Why do I do it? Not because I’m crazy, obviously. (Wait a sec…I think I can hear my husband arguing with me about that, even though he’s not home…Hearing voices isn’t a symptom of anything, is it?) I think I do it out of a sense of goodwill, and maybe a sense of shared experience with other people who are braving the elements to get out and get moving. I know from personal experience that it’s not easy!
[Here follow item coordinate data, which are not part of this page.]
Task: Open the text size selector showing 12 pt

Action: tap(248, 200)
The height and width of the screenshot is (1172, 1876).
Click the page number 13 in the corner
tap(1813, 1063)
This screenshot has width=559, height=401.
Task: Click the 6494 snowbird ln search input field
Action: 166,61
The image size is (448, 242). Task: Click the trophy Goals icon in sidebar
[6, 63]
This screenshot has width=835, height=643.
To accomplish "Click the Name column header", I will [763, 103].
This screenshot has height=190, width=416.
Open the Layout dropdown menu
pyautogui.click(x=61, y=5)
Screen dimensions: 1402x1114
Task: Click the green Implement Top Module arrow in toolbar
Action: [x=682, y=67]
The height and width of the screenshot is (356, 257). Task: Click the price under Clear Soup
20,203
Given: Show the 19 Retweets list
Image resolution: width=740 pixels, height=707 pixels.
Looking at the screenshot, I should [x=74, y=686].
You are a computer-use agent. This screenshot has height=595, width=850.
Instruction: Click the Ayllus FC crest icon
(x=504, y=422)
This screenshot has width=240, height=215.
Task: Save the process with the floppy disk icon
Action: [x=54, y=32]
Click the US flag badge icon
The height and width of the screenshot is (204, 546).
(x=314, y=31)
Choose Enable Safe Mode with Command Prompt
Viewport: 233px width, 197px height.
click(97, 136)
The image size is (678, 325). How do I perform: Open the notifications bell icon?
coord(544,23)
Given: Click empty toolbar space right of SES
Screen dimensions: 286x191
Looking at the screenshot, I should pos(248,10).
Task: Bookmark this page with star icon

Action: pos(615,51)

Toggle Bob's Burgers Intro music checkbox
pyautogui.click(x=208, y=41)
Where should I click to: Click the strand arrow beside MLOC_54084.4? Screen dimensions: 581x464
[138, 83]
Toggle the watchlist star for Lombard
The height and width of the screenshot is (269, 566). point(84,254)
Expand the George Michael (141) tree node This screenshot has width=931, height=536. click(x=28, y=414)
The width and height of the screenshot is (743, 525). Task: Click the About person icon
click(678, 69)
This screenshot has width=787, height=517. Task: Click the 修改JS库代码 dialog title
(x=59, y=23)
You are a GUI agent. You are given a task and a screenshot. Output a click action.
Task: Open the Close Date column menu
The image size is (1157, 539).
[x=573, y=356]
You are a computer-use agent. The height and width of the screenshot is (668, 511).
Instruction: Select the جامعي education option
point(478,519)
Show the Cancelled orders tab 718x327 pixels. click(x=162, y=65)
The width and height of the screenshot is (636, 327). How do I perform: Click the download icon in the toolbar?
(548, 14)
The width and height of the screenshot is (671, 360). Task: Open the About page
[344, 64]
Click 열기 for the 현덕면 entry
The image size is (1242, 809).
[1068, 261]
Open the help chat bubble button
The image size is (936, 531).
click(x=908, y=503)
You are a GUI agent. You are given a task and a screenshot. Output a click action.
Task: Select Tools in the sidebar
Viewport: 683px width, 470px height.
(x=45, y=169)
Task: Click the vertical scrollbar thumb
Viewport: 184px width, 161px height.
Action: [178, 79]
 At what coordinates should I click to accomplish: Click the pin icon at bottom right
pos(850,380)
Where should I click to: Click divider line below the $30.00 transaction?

I came to a realization when I was doing my first triathlons last summer that despite my best efforts, I will always be a middle-of-the-packer, which is really and truly okay with me. As long as I’m having fun and achieving my personal goals, I don’t mind where I place. I do, however, have a the potential to be inspirational to others. As I lined up in my wave at my first tri, I calmed my nerves by leading a group cheer for all the first-timers. On the bike leg, I tried to shout a few words of encouragement and/or admiration to everyone who passed me (and the one or two people I passed.) My exertion level precluded speech by the time I was running, but I did smile at everyone I passed on opposite sides of the turnaround.
I kept up that crazy cheerfulness the whole summer, and I hope I’ll keep it up for the rest of my triathlon career. If I’m ever too tired to give a smile and a wave to a fellow athlete, I doubt I’ll be having fun, and right now, fun is what it’s all about for me. Even if I look a little crazy sometimes.